Investors are certainly cheering. Coach's stock rose 8% during regular trading hours on Oct. 24, to close at $39.21. Share are up about 20% over the past year.
Healthy Labor Market
Clearly, shoppers are feeling pretty good. Consumer confidence is at its highest level in a year, nudged up by more than 10 consecutive weeks of falling gas prices. The University of Michigan reported that its consumer sentiment index jumped to 92.3 in October, from 85.4 in September. It was the highest reading since July, 2005.
At the same time the labor market is showing healthy signs. The unemployment rate fell to 4.6% last month, matching a five-year low, and workers' average hourly earnings rose 4% from September, 2005, matching the biggest gain in five years, according to the Labor Dept. With all the good economic news, expectations are high for the holiday season. "With gas prices coming down and consumer sentiment on the rise, shoppers want to celebrate the holidays in style," says CEO Tracy Mullin of National Retail Federation, a trade group based in Washington (see BusinessWeek.com, 10/9/06, "U.S.: Consumers Aren't Sweating the Housing Slump Yet").
All this may be brightening the mood at the Federal Reserve. Over the past few months, Chairman Ben Bernanke and his colleagues have been struggling with how to keep the economy on an even keel as housing prices slid and gasoline prices surged. Now, it looks as if consumers have managed to weather the troubles reasonably well, and, with prices at the gas pump on the decline, they're feeling a bit less stretched.
The Fed seems to have managed to dampen the exuberance in the housing market without smothering consumer spending. "The consumer's propensity to spend out of saved fuel bills is quite high," says Brian Bethune, an economist at financial analysis firm Global Insight (see BusinessWeek.com, 10/23/06, "Is Housing Out of the Woods?").
Falling Gas Prices
Tough questions remain. Among the most difficult is whether the Fed has tamped down the economy enough to wipe away inflation fears. The most recent report from the government shows inflation concerns are very much alive. Excluding food and energy, the consumer price index (CPI) rose 0.2% in September, the third straight monthly increase of that size, even though overall CPI declined 0.5%, reflecting the drop in gas prices.

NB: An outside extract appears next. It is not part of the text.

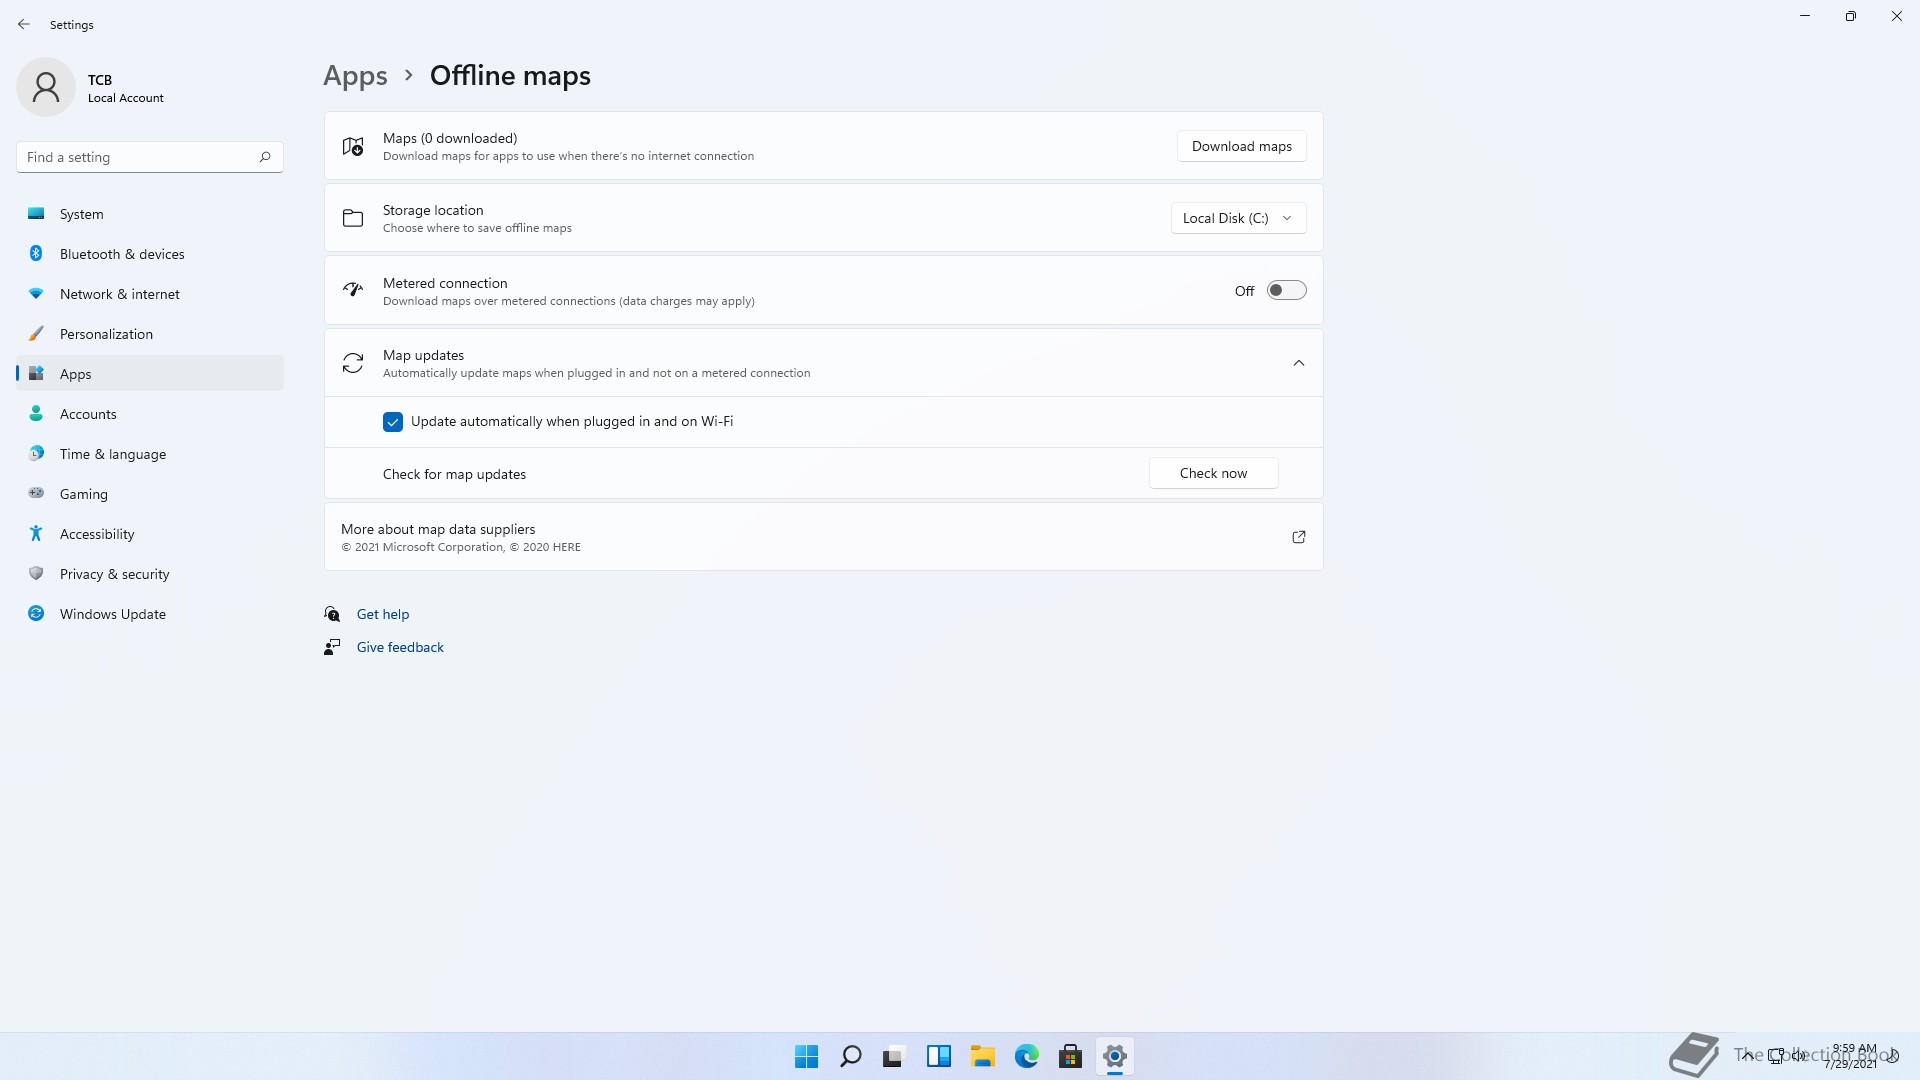The image size is (1920, 1080).
Task: Click the back arrow in Settings
Action: 24,24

The core CPI rose 2.9% in the 12 months ending in September. That's the highest level since February, 1996, and well above the Federal Reserve's "comfort zone," for core inflation of 1% to 2%. No wonder all eyes and ears are tuned in to what is being discussed at the two-day Federal Reserve meeting that will conclude on Oct. 24. The Fed has left the federal funds rate at 5.25% for two straight meetings and it is expected to do so again this week. What folks are straining to hear is whether that will again be the case at the next meeting.

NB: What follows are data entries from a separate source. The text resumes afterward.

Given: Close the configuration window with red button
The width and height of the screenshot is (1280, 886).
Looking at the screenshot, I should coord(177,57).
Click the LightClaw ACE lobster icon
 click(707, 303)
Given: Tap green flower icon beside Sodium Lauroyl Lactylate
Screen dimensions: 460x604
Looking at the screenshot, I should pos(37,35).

A further interest-rate increase may indeed be necessary to fight inflation. But it may also have the effect of raining on the American consumer's shopping parade. Would it affect all those Coach shoppers, who have been swarming into the company's stores? The executives at Coach don't seem worried. CEO Frankfort says the company is looking to add 300 new stores in the next three years, starting with 30 new U.S. stores in the current fiscal 2007.